Роман о реально существующей научной теории, о ее носителе и событиях происходящих благодаря неординарному мышлению героев произведения. Многие происшествия взяты из жизни и списаны с существующих людей.
Маленькие, трогательные истории, наполненные светом, теплом и легкой грустью. Они разбудят память о твоем бессмертии, заставят достать крылья из старого сундука, стряхнуть с них пыль и взмыть навстречу свежему ветру, счастью и мечтам.
Известный украинский писатель Владимир Дрозд — автор многих прозаических книг на современную тему. В романах «Катастрофа» и «Спектакль» писатель обращается к судьбе творческого человека, предающего себя, пренебрегающего вечными нравственными ценностями ради внешнего успеха. Соединение сатирического и трагического начала, присущее мироощущению писателя, наиболее ярко проявилось в романе «Катастрофа».
Сборник посвящен памяти Александра Павловича Чудакова (1938–2005) – литературоведа, писателя, более всего известного книгами о Чехове и романом «Ложится мгла на старые ступени» (премия «Русский Букер десятилетия», 2011). После внезапной гибели Александра Павловича осталась его мемуарная проза, дневники, записи разговоров с великими филологами, книга стихов, которую он составил для друзей и близких, – они вошли в первую часть настоящей книги вместе с биографией А. П. Чудакова, написанной М. О. Чудаковой и И. Е. Гитович.
В книге рассказывается история главного героя, который сталкивается с различными проблемами и препятствиями на протяжении всего своего путешествия.
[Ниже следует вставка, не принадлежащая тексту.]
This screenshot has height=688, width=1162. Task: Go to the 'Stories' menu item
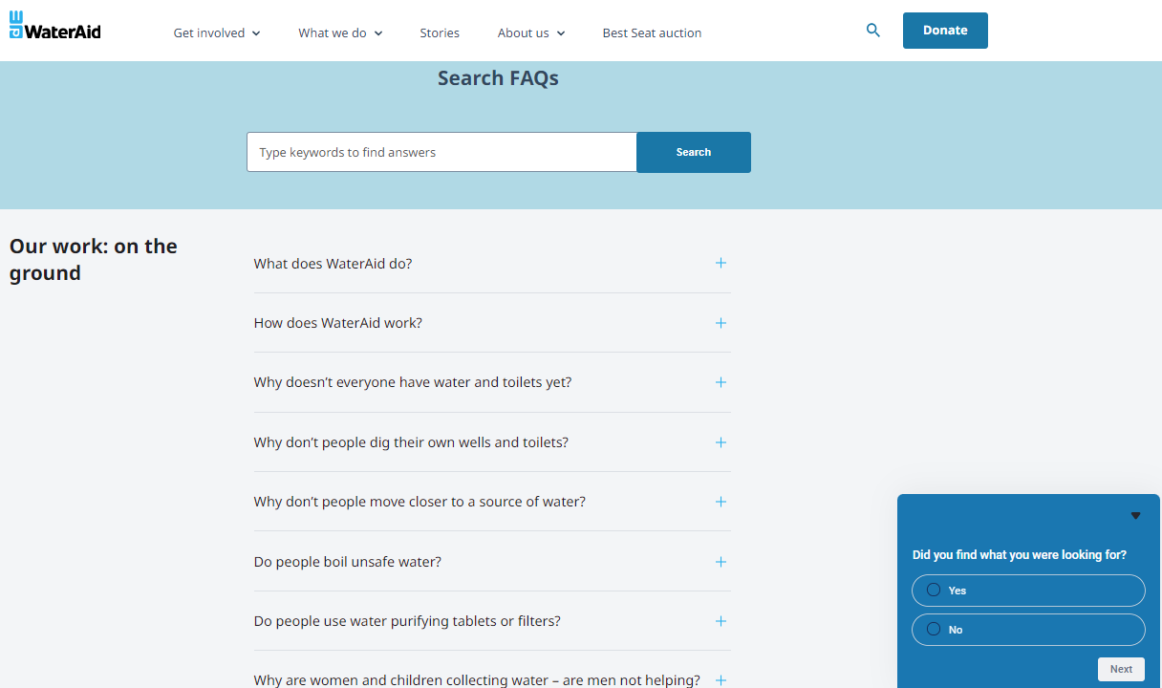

По пути он встречает множество второстепенных персонажей, которые играют важные роли в истории. Благодаря опыту главного героя книга исследует такие темы, как любовь, потеря, надежда и стойкость. По мере того, как главный герой преодолевает свои трудности, он усваивает ценные уроки жизни и растет как личность.
В книге рассказывается история главного героя, который сталкивается с различными проблемами и препятствиями на протяжении всего своего путешествия. По пути он встречает множество второстепенных персонажей, которые играют важные роли в истории. Благодаря опыту главного героя книга исследует такие темы, как любовь, потеря, надежда и стойкость. По мере того, как главный герой преодолевает свои трудности, он усваивает ценные уроки жизни и растет как личность.